- **Task prompt**: Look through the data below and, wherever a line carries the word "computer", please copy that line.

Top of Supplied records

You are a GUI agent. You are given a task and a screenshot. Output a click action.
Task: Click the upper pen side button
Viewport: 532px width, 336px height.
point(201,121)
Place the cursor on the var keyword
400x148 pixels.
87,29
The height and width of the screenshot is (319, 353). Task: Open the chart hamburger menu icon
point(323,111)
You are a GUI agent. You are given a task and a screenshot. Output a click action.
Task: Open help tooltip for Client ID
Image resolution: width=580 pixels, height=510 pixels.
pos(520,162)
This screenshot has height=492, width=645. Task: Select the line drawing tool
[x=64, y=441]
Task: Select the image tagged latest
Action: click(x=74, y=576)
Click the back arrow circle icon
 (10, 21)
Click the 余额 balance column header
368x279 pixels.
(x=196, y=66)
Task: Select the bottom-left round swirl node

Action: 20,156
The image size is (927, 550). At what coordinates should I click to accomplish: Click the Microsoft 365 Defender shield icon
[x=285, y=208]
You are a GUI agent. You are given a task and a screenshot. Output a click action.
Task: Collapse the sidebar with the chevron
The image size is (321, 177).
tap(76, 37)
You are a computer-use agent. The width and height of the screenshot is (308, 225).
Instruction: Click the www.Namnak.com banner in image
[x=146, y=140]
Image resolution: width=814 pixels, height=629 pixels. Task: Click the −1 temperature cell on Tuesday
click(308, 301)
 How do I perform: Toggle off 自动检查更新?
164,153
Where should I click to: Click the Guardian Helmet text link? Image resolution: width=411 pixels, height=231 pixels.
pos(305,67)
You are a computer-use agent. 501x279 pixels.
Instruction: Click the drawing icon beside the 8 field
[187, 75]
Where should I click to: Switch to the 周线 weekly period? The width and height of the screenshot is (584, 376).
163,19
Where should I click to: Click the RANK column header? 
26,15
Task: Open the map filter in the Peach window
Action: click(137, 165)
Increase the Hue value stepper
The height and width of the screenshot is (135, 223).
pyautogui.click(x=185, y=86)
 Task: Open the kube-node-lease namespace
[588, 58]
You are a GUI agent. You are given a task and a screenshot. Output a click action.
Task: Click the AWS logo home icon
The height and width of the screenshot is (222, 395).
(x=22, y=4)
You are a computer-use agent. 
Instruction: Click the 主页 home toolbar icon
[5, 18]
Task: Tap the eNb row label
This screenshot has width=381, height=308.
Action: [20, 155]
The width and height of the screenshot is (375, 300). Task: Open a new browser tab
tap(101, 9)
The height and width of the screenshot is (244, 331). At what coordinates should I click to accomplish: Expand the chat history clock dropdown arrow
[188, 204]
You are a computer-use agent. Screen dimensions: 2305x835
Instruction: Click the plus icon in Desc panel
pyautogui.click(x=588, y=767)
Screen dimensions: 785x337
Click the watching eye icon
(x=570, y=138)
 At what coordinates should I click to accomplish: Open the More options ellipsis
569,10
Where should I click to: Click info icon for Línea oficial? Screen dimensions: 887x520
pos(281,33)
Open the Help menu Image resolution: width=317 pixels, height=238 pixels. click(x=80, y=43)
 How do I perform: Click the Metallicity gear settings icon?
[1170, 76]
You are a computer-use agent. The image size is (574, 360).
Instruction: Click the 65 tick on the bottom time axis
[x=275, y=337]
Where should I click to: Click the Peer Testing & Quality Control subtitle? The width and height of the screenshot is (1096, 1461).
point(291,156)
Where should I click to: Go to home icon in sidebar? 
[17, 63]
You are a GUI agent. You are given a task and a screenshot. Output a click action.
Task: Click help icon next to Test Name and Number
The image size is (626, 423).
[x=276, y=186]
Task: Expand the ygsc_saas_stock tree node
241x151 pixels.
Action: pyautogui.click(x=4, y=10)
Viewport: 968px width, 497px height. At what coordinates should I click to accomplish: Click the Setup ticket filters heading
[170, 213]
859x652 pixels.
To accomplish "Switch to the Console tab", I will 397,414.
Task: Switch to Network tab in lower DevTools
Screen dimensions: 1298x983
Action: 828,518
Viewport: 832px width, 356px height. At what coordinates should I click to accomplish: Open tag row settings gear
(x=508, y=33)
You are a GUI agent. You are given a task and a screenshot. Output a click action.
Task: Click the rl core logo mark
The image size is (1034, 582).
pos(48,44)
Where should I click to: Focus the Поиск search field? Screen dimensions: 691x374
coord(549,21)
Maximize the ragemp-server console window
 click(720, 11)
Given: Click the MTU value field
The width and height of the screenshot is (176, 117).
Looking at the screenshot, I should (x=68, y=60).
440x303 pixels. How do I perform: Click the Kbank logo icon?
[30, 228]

Bottom of Supplied records

- **Expected output**:
You are a computer-use agent. The width and height of the screenshot is (308, 225).
You are a computer-use agent. 501x279 pixels.
You are a computer-use agent. 
You are a computer-use agent. Screen dimensions: 2305x835
You are a computer-use agent. The image size is (574, 360).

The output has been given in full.